◆ **BRIEF**
Condense the paragraph that begins "Abstract. Freshwater availability" in the Nueces River Basin text below into a bulleted list that keeps its main facts.

Citation:  2016 ASABE Annual International Meeting  162462942.(doi:10.13031/aim.20162462942)
Authors:   Jae-Hyung Ji, Tushar Sinha
Keywords:   Climate change, Variable Infiltration Capacity, Nueces River basin, Water Supply

Abstract. Freshwater availability in arid and semi-arid regions is threatened due to climate change as well as by increase in water demands. Several studies projected increase in drought risks and frequent water shortages in the arid and semi-arid regions. Therefore, we estimated the effects of historic climate change on hydrology of the Nueces River Basin (NRB) - a semi-arid basin in South Texas, which would be useful in effectively utilizing climate change information in improving water resources management during the overlapping observations. The NRB supplies freshwater to ~500,000 residents and provides inflows to the Nueces Bay, which serves as a habitat for aquatic species. We utilized historical simulations (1981-2005) from four General Circulation Models (GCMs) under medium emission scenario to implement a semi-distributed Variable Infiltration Capacity (VIC) hydrological model at 1/8° resolution to estimate effects of climate change on water availability. The VIC model was calibrated and validated at two USGS streamflow gauging sites that were not impacted by reservoir operations. Then the VIC model was driven by statistically downscaled and bias-corrected climate forcings from four different GCMs from 1956 to 2005. Our results indicate that the warming pattern was captured under all the four GCMs during 1985-2005period but the warming magnitude was underestimated by ~0.5°C. Most GCMs were able to capture reduced streamflow by 20-60% during 1985-2005 in the southern part of the NRB; however, increase in runoff in the northern part was not captured by the GCM historic simulations.

◆ **SUPPLIED RECORDS**
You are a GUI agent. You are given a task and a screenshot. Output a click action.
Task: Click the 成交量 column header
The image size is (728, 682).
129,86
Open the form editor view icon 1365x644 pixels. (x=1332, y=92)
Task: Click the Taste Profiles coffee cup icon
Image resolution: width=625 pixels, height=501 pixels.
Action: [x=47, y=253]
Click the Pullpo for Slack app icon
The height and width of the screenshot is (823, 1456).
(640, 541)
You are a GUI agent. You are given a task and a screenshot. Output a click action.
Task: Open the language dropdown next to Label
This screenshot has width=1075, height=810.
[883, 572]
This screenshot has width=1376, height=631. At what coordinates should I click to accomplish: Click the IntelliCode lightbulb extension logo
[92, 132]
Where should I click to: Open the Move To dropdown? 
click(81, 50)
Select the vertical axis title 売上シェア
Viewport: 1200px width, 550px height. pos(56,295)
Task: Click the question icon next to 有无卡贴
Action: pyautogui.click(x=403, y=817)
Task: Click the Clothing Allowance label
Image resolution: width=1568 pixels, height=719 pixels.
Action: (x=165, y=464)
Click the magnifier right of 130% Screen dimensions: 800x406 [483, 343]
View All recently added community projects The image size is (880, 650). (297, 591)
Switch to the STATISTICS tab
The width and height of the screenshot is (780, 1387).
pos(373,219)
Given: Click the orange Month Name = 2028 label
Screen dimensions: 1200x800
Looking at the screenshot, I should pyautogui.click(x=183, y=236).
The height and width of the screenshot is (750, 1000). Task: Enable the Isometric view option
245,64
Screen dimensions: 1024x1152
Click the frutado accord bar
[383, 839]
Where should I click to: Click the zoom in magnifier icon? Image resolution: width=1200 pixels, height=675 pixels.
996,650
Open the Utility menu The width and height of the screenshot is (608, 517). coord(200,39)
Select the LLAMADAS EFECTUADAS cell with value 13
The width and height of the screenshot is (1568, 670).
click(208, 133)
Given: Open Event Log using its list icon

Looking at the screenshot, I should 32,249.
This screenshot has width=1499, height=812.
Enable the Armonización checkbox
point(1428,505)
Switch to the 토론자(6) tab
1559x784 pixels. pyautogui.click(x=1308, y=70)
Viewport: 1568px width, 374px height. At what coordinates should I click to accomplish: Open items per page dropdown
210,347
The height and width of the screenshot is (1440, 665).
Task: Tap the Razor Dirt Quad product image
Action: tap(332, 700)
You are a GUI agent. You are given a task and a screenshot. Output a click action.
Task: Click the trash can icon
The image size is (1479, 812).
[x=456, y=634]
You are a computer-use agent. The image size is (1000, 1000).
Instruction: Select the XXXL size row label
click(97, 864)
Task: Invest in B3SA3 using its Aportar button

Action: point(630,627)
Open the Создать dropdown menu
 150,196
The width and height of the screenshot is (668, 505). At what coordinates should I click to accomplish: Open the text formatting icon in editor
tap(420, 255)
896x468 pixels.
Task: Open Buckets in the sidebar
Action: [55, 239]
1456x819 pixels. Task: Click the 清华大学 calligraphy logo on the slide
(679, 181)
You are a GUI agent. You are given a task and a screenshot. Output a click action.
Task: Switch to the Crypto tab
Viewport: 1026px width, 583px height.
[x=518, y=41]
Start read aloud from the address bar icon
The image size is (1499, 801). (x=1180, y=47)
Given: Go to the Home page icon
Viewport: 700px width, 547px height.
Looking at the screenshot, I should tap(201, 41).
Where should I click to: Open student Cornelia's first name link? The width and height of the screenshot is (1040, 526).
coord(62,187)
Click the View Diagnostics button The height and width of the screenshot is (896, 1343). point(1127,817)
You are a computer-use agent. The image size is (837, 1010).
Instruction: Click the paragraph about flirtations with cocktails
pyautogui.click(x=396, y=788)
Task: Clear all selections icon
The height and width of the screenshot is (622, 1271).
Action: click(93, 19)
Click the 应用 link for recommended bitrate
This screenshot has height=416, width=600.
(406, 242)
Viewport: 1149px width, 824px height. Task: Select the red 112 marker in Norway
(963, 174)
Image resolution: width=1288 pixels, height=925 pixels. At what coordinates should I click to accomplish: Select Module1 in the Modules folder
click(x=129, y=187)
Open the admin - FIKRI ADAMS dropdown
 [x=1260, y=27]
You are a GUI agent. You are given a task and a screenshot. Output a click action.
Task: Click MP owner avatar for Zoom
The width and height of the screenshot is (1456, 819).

◆ **OUTPUT FOR THIS EXERCISE**
- Climate change and rising water demand threaten freshwater availability in arid and semi-arid regions, where studies project greater drought risk and frequent water shortages.
- The study estimated the effects of historic climate change on the hydrology of the Nueces River Basin (NRB), a semi-arid basin in South Texas.
- The NRB supplies freshwater to about 500,000 residents and feeds the Nueces Bay, a habitat for aquatic species.
- Historical simulations (1981–2005) from four General Circulation Models (GCMs) under a medium emission scenario were used with a semi-distributed Variable Infiltration Capacity (VIC) hydrological model at 1/8° resolution.
- The VIC model was calibrated and validated at two USGS streamflow gauging sites unaffected by reservoir operations.
- It was then driven by statistically downscaled, bias-corrected climate forcings from the four GCMs for 1956–2005.
- All four GCMs captured the 1985–2005 warming pattern but underestimated its magnitude by about 0.5°C.
- Most GCMs captured a 20–60% streamflow reduction in the southern NRB during 1985–2005, but none of the GCM historic simulations captured the increased runoff in the northern part.